[EXERCISE MATERIAL — start]

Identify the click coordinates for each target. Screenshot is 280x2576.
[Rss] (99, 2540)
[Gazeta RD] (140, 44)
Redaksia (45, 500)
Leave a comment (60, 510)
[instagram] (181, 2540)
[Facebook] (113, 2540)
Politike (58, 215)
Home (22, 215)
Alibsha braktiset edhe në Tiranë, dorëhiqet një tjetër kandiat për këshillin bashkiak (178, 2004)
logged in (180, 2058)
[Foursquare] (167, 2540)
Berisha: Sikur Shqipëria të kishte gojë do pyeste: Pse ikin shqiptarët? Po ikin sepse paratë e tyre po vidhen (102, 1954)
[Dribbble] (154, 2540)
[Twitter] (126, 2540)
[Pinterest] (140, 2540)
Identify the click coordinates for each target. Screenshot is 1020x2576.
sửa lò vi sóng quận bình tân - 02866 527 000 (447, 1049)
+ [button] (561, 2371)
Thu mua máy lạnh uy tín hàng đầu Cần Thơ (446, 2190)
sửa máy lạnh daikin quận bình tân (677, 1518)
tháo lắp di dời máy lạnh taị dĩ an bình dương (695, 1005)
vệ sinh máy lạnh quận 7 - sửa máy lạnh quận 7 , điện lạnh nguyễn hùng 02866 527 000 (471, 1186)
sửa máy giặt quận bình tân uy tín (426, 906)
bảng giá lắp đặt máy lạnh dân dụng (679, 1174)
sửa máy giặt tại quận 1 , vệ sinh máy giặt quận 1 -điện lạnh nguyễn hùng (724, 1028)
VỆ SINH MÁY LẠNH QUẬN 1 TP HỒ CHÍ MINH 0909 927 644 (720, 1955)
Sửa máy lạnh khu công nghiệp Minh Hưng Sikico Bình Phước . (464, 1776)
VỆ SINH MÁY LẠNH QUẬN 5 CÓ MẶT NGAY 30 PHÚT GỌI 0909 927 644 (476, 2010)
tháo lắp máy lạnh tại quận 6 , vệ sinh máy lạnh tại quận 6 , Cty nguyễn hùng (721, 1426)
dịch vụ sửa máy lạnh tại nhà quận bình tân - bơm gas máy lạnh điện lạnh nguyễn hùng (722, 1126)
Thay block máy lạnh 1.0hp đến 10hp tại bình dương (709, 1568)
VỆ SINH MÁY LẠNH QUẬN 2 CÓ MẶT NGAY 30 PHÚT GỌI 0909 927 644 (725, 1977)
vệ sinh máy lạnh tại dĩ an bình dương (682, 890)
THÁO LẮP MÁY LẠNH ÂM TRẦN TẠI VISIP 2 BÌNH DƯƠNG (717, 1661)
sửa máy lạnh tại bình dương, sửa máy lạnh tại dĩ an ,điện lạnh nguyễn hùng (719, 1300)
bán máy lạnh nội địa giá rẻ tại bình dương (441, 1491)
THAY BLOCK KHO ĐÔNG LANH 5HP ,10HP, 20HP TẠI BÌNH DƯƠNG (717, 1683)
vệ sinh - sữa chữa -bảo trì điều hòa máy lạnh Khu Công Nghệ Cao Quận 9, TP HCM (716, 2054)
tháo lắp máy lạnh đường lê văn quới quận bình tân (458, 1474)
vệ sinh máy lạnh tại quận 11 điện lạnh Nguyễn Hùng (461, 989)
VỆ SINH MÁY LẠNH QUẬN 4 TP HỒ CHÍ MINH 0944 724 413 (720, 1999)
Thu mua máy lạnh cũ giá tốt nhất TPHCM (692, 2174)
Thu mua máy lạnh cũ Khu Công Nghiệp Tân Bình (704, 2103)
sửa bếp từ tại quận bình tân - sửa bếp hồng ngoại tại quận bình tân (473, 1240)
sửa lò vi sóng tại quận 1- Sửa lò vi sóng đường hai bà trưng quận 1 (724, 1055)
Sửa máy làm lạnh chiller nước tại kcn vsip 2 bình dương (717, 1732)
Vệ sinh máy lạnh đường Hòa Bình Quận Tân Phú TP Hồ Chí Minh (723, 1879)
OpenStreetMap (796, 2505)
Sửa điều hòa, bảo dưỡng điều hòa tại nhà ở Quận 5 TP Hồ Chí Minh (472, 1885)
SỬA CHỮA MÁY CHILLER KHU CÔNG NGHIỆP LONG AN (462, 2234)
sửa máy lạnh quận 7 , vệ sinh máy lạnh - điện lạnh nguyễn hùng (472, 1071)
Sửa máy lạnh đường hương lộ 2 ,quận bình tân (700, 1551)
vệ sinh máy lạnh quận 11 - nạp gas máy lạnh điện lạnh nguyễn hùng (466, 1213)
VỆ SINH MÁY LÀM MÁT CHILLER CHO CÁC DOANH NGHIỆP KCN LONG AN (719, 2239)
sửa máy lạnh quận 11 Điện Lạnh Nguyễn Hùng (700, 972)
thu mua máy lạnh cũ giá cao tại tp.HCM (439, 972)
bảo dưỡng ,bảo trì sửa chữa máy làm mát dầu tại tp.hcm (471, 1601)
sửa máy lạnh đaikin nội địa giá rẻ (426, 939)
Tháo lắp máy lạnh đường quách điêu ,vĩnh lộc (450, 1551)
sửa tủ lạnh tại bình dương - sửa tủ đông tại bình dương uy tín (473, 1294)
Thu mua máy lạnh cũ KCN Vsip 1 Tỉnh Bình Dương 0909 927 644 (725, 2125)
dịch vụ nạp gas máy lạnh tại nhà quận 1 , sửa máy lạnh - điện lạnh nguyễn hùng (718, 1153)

[EXERCISE MATERIAL — finish]

**TASK DESCRIPTION:** Your answer should consist solely of the lines above from the line with "THAY BLOCK KHO" to the line with "Sửa máy làm", both included, reproduced exactly.

**RESULT OF THE TASK:**
THAY BLOCK KHO ĐÔNG LANH 5HP ,10HP, 20HP TẠI BÌNH DƯƠNG (717, 1683)
vệ sinh - sữa chữa -bảo trì điều hòa máy lạnh Khu Công Nghệ Cao Quận 9, TP HCM (716, 2054)
tháo lắp máy lạnh đường lê văn quới quận bình tân (458, 1474)
vệ sinh máy lạnh tại quận 11 điện lạnh Nguyễn Hùng (461, 989)
VỆ SINH MÁY LẠNH QUẬN 4 TP HỒ CHÍ MINH 0944 724 413 (720, 1999)
Thu mua máy lạnh cũ giá tốt nhất TPHCM (692, 2174)
Thu mua máy lạnh cũ Khu Công Nghiệp Tân Bình (704, 2103)
sửa bếp từ tại quận bình tân - sửa bếp hồng ngoại tại quận bình tân (473, 1240)
sửa lò vi sóng tại quận 1- Sửa lò vi sóng đường hai bà trưng quận 1 (724, 1055)
Sửa máy làm lạnh chiller nước tại kcn vsip 2 bình dương (717, 1732)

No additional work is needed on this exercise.